A systematic review and meta-analysis examined the available evidence and found the research landscape fragmented. Studies varied widely in dosing, timing, and how the oil was administered, making it hard to draw firm conclusions. The theoretical basis for evening primrose oil involves its fatty acid content potentially supporting the body’s preparation for labor, but the clinical evidence remains inconsistent. If you’re considering it, the vaginal route has been studied more frequently than oral use, but neither approach has strong enough data to make a confident recommendation.

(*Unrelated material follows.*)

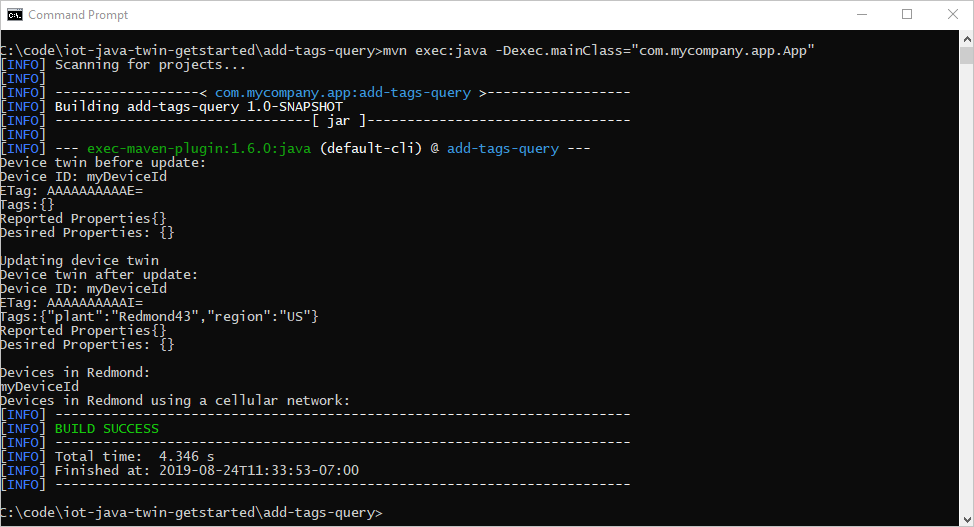
Task: Click the Devices in Redmond: line
Action: click(75, 372)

Timing Matters More Than Food

The single most important factor in whether any of these approaches “works” is how close your body already is to going into labor on its own. A woman at 41 weeks with a softening cervix who eats dates and then goes into labor that night was almost certainly going to go into labor regardless. This is the core problem with anecdotal evidence about labor-inducing foods: late pregnancy is exactly when labor is going to happen anyway, so anything you try in that window gets the credit.

The American College of Obstetricians and Gynecologists recommends that no form of elective induction, medical or otherwise, occur before 39 weeks of gestation. Babies born even a week or two before 39 weeks have higher rates of complications. If you’re considering any of these approaches, the safest window is after 39 weeks, when your baby is fully developed and your body is most likely to be naturally approaching labor readiness.